My description of The Three Musketeers is straight forward.  My thoughts on it are less easy.  Part of this has to do with Aramis, who seems to have almost become a priest, but still kind of acts like one?  He does some things to make it look like he could be a man of the cloth, and yet the first time we meet him he is sweet talking a married woman and is about to sleep with her.  Then there is Cardinal Richelieu.  Despite this being a work of fiction, he is somebody who actually existed.  It is because of Dumas’ work that history mainly remembers him as a tyrant, making him a perfect literary villain.  Between these two portrayals, the only thing I can come up with for how these characters are constructed is latent anti-Catholicism.  Particularly in recent decades, the Church is seldom portrayed in a positive light.  Somebody like Aramis shows you how the Faith’s strictures can be stretched or blatantly ignored.  Cardinal Richelieu represents the boogieman of Catholicism.  To be clear, historically speaking, he was an ambitious person.  He lived at a time when prelates often served ecclesiastical and political functions.  Looking at it from the benefit of hundreds of years of history, it is fair to say that this goes above and beyond what God calls the bishops and cardinals to do today, or even at that time.  There was corruption in the Church then, and there is corruption in the Church now.  However, that does not invalidate the Faith’s teachings.  Humans are fallen.  There is no getting around this fact.  What is remarkable to me is that Hollywood wants to continually show Catholicism as a morally bankrupt institution when it should be holding a mirror to itself.

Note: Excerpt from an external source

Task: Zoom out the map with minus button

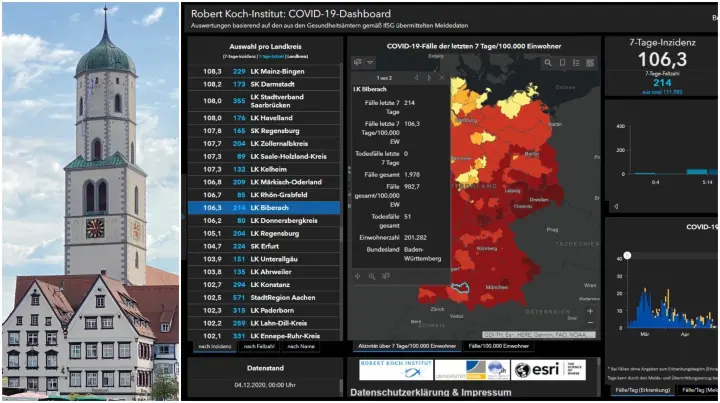Action: pos(590,323)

Here is a fun fact about the villain of The Three Musketeers: he is credited with having invented the table knife.  At any rate, Cardinal Richelieu was a politician, probably before he was a holy man.  Did that make him treasonous?  No, and indeed France still credits the work he did as a statesman as being a part of the creation of the modern country.  This is all subtext for me, and now for you.  If you can ignore it, and I could not blame you, then you have a pretty decent, if corny, action flick.